Sir

The HUGO Gene Nomenclature Committee was pleased to note that Nature has, not before time, decided to be more rigorous in requiring authors to use standard nomenclature for genes and proteins (Opinion, Nature 401, 411; 1999). A growing number of journals now realize the contribution they can make to reducing confusion in the published literature and databases.

Our committee provides a searchable list of human gene symbols, including both the approved symbols and many published synonyms or aliases (www.gene.ucl.ac.uk/nomenclature). It is true that nomenclature authorities are finding it hard to keep pace with the overwhelming amount of data. However, the attitude in the research community should not be ‘someone should do something’, but ‘what can I do?’. Scientists, journal editors, database administrators and funding bodies all need to be nomenclature-aware.

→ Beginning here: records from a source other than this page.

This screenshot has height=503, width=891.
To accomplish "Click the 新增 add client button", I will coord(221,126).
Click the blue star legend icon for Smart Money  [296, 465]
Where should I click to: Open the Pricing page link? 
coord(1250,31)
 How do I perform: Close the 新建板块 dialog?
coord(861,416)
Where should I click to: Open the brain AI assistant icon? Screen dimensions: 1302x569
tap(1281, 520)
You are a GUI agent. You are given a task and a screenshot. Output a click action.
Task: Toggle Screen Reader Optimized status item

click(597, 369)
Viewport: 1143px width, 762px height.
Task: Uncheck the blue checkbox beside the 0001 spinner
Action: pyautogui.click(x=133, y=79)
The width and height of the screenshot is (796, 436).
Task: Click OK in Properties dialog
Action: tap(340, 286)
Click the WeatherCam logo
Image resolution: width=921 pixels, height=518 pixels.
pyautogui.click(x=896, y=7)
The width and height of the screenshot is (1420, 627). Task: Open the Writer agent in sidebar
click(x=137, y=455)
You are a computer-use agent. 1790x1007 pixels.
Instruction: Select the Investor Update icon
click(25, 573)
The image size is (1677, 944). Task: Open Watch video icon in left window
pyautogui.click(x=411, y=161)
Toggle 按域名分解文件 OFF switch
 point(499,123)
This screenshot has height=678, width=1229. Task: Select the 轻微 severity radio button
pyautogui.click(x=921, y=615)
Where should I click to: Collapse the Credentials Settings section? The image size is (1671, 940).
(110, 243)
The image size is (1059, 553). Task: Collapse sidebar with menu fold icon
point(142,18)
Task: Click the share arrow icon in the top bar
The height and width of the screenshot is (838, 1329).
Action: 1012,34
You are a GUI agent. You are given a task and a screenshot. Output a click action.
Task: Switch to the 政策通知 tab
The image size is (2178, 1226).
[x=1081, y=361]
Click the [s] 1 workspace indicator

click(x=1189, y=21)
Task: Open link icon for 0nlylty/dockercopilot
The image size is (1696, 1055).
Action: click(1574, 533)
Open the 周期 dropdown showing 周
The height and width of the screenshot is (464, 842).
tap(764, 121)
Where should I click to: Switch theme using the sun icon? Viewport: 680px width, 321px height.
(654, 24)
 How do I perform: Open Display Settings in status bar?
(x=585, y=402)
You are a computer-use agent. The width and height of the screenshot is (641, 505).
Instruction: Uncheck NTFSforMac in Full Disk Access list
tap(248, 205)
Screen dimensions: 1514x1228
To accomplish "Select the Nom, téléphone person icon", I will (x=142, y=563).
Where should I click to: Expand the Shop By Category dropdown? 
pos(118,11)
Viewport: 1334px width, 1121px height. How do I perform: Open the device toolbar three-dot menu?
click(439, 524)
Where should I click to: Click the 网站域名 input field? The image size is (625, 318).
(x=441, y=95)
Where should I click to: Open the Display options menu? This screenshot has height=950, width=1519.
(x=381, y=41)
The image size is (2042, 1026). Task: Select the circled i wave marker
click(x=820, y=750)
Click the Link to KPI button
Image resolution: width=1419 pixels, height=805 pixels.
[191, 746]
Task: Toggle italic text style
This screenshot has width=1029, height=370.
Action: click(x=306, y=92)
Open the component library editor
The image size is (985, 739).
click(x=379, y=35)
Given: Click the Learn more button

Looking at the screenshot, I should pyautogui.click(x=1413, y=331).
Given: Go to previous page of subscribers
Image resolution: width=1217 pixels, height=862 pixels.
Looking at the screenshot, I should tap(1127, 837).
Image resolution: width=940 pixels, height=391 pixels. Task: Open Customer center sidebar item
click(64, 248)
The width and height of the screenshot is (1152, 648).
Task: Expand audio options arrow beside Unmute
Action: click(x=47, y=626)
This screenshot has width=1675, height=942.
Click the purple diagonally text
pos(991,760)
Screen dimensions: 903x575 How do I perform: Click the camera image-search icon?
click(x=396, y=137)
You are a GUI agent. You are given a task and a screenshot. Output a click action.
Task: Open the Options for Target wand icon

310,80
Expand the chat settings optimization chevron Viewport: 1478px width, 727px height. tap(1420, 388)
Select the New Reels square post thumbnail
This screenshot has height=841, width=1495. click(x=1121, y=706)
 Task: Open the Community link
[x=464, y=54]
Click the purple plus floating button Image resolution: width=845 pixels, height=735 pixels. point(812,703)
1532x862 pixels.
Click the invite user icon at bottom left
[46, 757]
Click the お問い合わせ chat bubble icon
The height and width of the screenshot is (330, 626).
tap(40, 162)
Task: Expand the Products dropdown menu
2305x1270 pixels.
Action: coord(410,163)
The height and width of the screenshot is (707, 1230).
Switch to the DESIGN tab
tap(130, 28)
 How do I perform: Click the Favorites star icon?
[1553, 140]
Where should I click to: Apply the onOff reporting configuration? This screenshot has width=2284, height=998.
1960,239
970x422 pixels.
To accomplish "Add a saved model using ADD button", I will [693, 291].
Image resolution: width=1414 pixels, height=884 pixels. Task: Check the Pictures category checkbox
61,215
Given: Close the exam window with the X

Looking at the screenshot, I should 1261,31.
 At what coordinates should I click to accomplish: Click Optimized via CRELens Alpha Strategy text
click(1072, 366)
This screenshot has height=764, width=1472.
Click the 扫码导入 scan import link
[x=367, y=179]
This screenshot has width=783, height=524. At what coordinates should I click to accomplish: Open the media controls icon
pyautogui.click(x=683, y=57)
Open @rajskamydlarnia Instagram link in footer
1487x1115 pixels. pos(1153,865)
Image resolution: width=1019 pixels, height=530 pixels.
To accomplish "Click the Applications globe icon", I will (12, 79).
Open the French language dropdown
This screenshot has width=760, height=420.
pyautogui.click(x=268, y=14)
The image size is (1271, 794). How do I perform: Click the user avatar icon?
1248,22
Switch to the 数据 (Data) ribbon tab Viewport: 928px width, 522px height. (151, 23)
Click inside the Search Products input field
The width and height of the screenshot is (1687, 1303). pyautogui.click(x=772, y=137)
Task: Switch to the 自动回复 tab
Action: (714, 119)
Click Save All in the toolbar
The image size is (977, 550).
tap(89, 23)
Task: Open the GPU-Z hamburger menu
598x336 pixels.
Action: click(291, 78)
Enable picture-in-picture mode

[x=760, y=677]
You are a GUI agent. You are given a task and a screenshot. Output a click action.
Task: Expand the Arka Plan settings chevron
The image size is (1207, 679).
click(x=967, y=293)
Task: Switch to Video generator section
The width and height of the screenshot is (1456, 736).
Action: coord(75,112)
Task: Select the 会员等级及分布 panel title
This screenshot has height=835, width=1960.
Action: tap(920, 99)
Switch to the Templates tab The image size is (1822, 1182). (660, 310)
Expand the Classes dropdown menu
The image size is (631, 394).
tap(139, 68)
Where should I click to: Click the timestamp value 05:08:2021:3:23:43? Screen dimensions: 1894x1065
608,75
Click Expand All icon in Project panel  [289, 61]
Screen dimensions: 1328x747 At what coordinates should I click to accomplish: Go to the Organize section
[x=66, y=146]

It should not be too difficult for most people to find the nomenclature authorities, and the standards and guidelines, for their areas of interest. Far too often, problems arise because editors and authors are ignorant of established standards. Authors have argued against using a previously agreed symbol when describing the same gene in a new publication “because it would detract from the novelty of their results”. We have also seen journals publish papers about a “new” gene, whereas if they had contacted us we could have established that the gene had been previously described, but with a different name. Journals are in the best position to enforce nomenclature standards. Researchers are not obliged to submit data to databases, correct existing database entries, or use approved nomenclature — unless they have to do so as a requirement of journal publication.

It was suggested that databases need to do more to help standardize nomenclature. Primary sequence databases (GenBank, EMBL, DDBJ) would have a major problem enforcing standard nomenclature. The volume of data submitted to them precludes all except automated initial checks. It would be possible to check that any gene symbol in the annotation was approved, but ensuring that it was the correct symbol for that sequence would be much more complex. An incorrect, but apparently approved, gene symbol attached to a sequence record is worse than useless.

It is at the level of the secondary, curated databases that much more is being done to ensure that references, sequences and related data are linked to the approved nomenclature as well as to known aliases. Even with extensive collaboration, this labour-intensive process is under considerable pressure. Recent projects, such as LocusLink at the US National Center for Biotechnology Information, are helping to improve links between related databases, and are bringing the issue of approved nomenclature to the attention of a wider community. The downside of this is more pressure on curators to deal with queries.

Funding bodies should consider whether sufficient funds are being allocated to the curation effort, as without it much effort is wasted trying to find relevant data.